NEW YORK (Reuters) - Democrat Anthony Weiner, who resigned from Congress in disgrace two years ago, is weighing a bid for New York mayor, but a poll released on Tuesday suggests his political comeback would be an uphill battle.
Only 40 percent of city voters say they would consider voting for him, while 52 percent said they would not, according to the NBC New York-Marist poll.
Among Democrats, his chances were slightly higher, with 46 percent saying they were open to a Weiner candidacy and 50 percent opposed to the idea.
Weiner’s standing with the public has improved in the two years since he admitted to sending lewd messages to women and resigned from his seat in the House representing parts of Queens and Brooklyn.
He had been considered a front-runner to be the city’s next mayor but when he resigned just a quarter of voters polled thought he should run for mayor.
The new poll found City Council Speaker Christine Quinn, who would be the city’s first female and lesbian mayor, leads the field with the support of a quarter of registered Democrats.

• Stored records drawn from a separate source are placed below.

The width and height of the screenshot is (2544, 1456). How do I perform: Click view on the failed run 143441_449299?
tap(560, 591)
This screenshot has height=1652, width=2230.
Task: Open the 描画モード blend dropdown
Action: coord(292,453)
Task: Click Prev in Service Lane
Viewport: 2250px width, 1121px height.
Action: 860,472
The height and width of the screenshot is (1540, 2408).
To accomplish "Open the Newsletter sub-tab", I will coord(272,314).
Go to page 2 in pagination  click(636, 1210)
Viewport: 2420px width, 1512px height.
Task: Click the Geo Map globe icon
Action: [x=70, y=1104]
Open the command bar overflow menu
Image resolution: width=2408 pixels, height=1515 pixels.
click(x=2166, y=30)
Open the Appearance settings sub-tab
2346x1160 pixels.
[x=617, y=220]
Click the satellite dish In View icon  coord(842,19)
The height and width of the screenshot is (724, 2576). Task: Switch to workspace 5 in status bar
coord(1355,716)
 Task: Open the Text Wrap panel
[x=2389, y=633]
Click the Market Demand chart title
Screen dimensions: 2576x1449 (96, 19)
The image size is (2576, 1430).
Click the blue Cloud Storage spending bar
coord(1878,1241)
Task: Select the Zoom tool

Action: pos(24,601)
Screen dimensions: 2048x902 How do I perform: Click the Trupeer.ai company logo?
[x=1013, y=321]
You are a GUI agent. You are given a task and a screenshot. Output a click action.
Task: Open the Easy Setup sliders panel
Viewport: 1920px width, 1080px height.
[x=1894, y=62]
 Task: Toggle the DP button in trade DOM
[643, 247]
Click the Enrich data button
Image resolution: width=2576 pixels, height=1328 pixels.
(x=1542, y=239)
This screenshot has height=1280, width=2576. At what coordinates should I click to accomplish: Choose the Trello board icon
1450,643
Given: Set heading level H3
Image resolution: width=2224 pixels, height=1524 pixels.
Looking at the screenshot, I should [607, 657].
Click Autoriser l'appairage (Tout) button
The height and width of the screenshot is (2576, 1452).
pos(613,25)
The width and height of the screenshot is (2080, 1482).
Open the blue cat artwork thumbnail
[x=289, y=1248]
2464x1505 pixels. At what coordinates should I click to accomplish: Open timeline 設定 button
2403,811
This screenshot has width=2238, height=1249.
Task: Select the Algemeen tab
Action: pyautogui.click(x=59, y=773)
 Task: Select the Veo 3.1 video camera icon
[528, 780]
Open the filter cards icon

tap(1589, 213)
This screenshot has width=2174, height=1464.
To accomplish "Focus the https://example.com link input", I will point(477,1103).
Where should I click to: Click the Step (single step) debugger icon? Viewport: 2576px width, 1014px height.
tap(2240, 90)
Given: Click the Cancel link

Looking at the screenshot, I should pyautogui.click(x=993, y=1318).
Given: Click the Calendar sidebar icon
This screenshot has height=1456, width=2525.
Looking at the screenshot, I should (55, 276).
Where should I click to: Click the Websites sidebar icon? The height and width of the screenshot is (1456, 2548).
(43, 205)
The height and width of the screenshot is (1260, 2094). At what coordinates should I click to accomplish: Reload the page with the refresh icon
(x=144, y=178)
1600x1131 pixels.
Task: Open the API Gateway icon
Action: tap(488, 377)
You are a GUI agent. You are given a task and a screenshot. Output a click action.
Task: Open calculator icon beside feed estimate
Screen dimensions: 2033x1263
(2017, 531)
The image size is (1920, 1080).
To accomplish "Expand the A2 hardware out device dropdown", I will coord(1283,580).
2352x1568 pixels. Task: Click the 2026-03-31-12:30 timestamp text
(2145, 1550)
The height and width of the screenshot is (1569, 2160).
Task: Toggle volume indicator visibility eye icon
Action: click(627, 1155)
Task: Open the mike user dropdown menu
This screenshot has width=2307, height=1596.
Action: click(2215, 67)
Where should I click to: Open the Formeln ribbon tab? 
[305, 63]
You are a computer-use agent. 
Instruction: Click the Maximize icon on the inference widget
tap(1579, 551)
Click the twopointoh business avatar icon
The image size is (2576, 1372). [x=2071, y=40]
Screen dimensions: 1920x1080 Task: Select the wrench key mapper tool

Weiner would place second with 15 percent, it found, followed by City Comptroller John Liu with 12 percent, Public Advocate Bill de Blasio with 11 percent and former city comptroller Bill Thompson, also with 11 percent.
“Right now, a Weiner candidacy attracts double-digit support in the Democratic primary,” said Lee Miringoff, director of the Marist College Institute for Public Opinion. “He makes it even more difficult for any of the Democratic contenders to reach the needed 40 percent to avoid a runoff.”
Weiner has kept a low profile since leaving office but burst back onto the political scene in recent days when The New York Times Magazine published a lengthy article about Weiner and his wife Huma Abedin, an aide to former U.S. Secretary of State Hillary Clinton.
Over the weekend, Weiner published a booklet of policy ideas, including the creation of a single-payer healthcare system for uninsured and under-insured New Yorkers, using GPS technology to track sex offenders and expanding ferry service.
He also has promised more media access in coming days.
The poll of 1,127 New York City adults was conducted by telephone from April 11 through April 15. The margin of error among registered voters was plus or minus 3.3 percentage points, and the margin of error among Democrats was plus or minus 4.2 percentage points.